Nous n’avons malheureusement pas obtenu gain de cause sur l’application des barèmes internes de la RTBF et les freelances continuent d’être payés 11 mois par an au lieu de 14 mois pour le personnel interne. On essaye de rapprocher les conditions de travail indépendamment du statut, mais la direction veut évidemment rester dans le carcan de son enveloppe budgétaire tout en augmentant le nombre de travailleurs.

Comment les travailleurs freelances ont-ils été impliqués dans ce combat?

Le propre des travailleurs freelances est leur isolement. Il était donc essentiel pour nous de les rencontrer et de collectiviser leurs plaintes. Nous avons donc organisé plusieurs assemblées qui leur ont permis de se rencontrer et de se rendre compte qu’ils étaient nombreux à se plaindre des conditions de travail. Ils ont compris qu’ils seraient plus forts à travers le collectif. Des contacts individuels ont aussi eu lieu lors de la phase de consultation sur le projet d’accord. Ces contacts directs sont essentiels, surtout pour expliquer à ces travailleurs «indépendants» ce que peut leur apporter le syndicat. On leur a caché ce qu’ils pouvaient perdre dans le nouveau statut, on a essayé de les détourner de l’organisation collective et du syndicat. Il faut donc retisser des liens entre eux et le syndicalisme pour construire le rapport de force.

Quelles perspectives syndicales face aux évolutions probables de l’emploi à la RTBF?

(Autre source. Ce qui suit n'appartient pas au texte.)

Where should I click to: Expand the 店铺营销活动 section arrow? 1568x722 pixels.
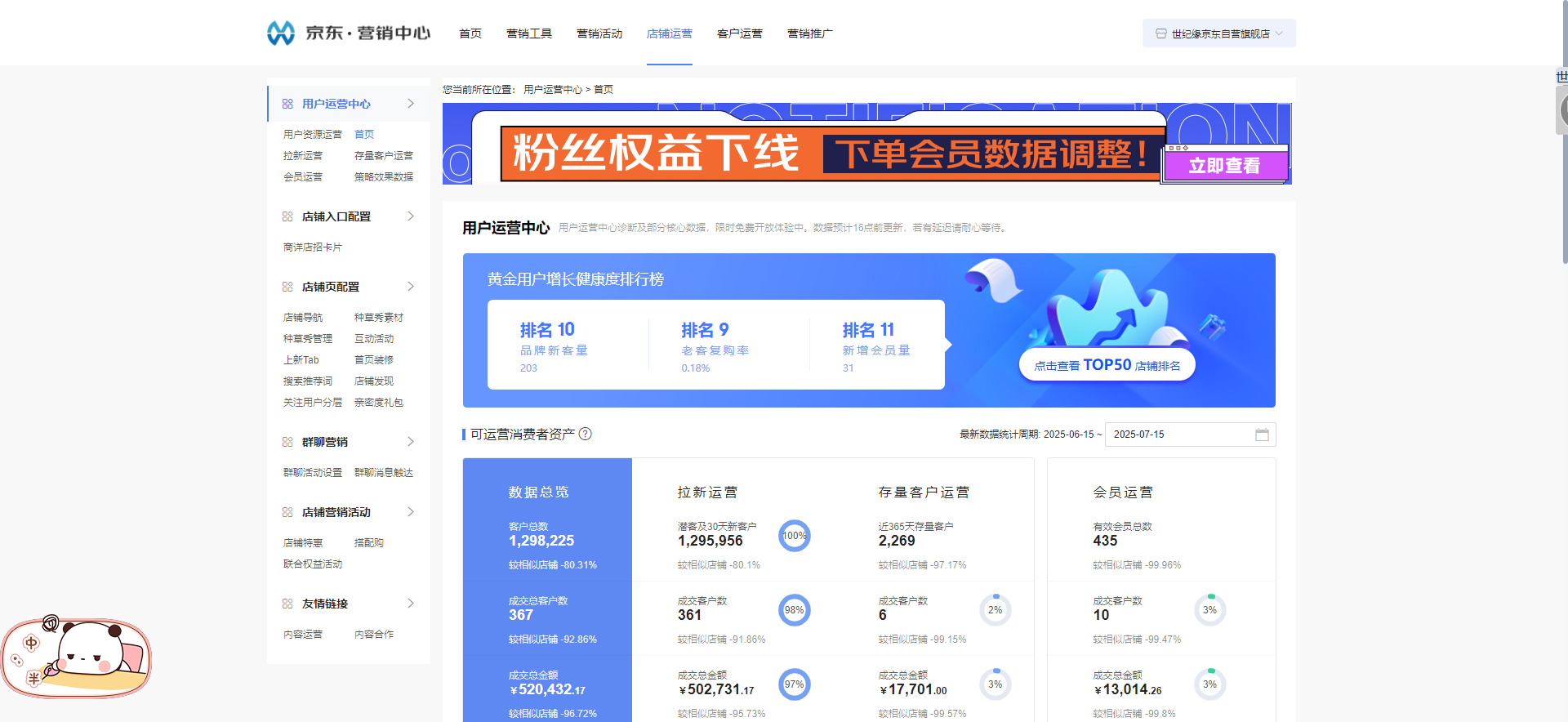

Le déménagement de la RTBF dans les nouveaux locaux bruxellois prévu pour 2026-2027 et la réduction des espaces de bureaux de moitié présagent une augmentation du recours au télétravail, le non-remplacement des départs à la retraite et une intensification du phénomène d’externalisation de l’emploi. Nous ne pourrons pas échapper au débat sur l’élargissement de la base syndicale à tous les travailleurs, qu’ils soient sous contrat de travail interne ou sous contrat de prestations. Les modes de représentation doivent s’adapter à cette forme d’externalisation qui sape la capacité d’action collective, voire qui permet de contourner le droit du travail. D’une part, les délégués salariés défendent le personnel RTBF en évitant que le recours aux freelances ne constitue un élément de dumping social. D’autre part, United Freelancers et la CSC Transcom se chargent d’organiser les freelances et de défendre leurs intérêts, notamment de meilleures conditions de travail en évitant que l’employeur ne joue les uns contre les autres.

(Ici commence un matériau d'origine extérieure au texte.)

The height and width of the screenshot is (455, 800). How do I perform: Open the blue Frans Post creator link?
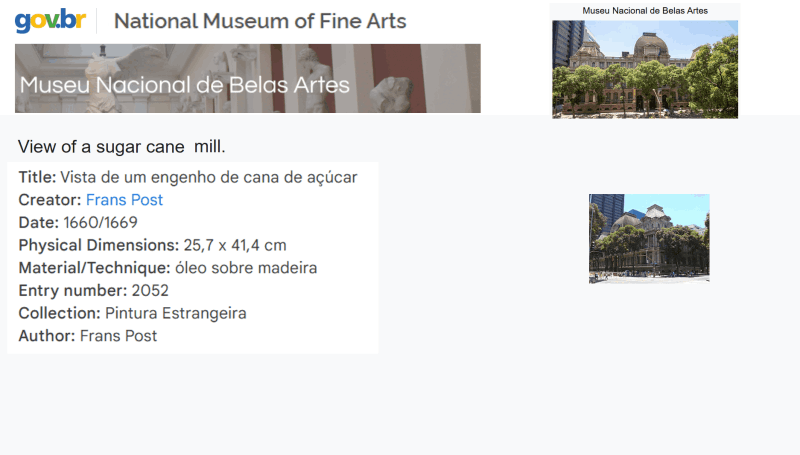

Il faut savoir aussi que la RTBF ne salarisera pas ces travailleurs vu qu’il existe un accord politique sur la limitation du nombre de travailleurs salariés et que, de toute manière, certains veulent rester indépendants pour des raisons propres aux métiers de la création ou parce qu’ils travaillent pour plusieurs entreprises. C’est dans cette optique qu’un projet de contrat type a été élaboré par les syndicats et soumis à la direction. Délégués internes et représentants des indépendants doivent travailler main dans la main! Le syndicat de la RTBF se charge de faire le lien.

Avec United Freelancers, la CSC défend les indépendants solo!

En 2018, la CSC lançait United Freelancers, le syndicat des freelances, travailleurs de plateformes et indépendants sans personnel intégrés dans l’entreprise. Nous avons posé quelques questions à son responsable, Martin Willems.

Qu’est-ce qui a motivé la création, au sein de la CSC, d’United Freelancers?

Il y a de plus en plus de travailleurs et de travailleuses qui prestent en dehors des liens traditionnels d'un contrat de travail. Il s’agit principalement de freelances, terme générique pour désigner les indépendants intégrés dans l’entreprise, les consultants, ou parfois les travailleurs du régime de l'économie collaborative. Comme syndicat, nous considérons que nous devons défendre tous les travailleurs, y compris ceux et celles qui sortent du salariat afin que leurs conditions de travail ne soient pas moins bonnes que celles des travailleurs sous contrat de travail. UF s’est donc donné pour mission de défendre les mêmes droits sociaux et de sécurité sociale pour tous les travailleurs, quel que soit leur statut. Nous voulons le meilleur des deux systèmes pour tous en évitant que l’employeur ne contourne le droit du travail et ses obligations et ne joue la concurrence entre travailleurs.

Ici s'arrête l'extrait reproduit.